**Excerpted records**
────────────────

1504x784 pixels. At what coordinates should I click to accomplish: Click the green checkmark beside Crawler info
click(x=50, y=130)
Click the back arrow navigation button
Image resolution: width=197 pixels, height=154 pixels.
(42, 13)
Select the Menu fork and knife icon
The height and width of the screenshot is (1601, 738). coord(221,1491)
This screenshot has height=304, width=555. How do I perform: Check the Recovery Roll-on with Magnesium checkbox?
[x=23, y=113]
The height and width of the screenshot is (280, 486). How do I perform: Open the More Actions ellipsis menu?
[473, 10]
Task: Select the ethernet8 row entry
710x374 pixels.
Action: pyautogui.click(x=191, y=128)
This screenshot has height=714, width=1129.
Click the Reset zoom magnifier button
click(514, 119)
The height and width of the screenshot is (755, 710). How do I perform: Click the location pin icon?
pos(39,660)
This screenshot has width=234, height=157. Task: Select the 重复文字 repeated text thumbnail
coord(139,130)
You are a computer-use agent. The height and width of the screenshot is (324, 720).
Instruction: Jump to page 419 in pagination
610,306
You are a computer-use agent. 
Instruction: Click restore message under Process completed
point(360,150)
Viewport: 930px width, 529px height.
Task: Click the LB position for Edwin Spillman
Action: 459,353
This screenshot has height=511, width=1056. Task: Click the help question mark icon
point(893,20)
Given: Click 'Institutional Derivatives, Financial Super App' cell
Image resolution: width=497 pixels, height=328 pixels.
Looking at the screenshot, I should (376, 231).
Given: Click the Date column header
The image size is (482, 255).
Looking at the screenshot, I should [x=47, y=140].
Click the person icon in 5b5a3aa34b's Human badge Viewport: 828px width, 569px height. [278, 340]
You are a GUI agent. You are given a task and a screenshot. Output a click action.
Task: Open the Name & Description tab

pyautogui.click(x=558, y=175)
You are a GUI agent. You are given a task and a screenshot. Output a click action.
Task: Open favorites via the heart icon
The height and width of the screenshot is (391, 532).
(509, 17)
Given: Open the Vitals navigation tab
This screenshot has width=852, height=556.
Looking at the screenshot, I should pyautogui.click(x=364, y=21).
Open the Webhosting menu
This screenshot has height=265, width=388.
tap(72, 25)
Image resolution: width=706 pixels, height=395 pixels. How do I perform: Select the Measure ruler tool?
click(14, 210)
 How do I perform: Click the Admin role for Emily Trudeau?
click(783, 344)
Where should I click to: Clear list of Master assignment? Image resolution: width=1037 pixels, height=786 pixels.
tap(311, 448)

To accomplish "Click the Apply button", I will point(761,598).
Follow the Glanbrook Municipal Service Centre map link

────────────────

**Work instructions**
Each line above that includes the word "computer" is to be copied.

**Written solution**
You are a computer-use agent. The height and width of the screenshot is (324, 720).
You are a computer-use agent. 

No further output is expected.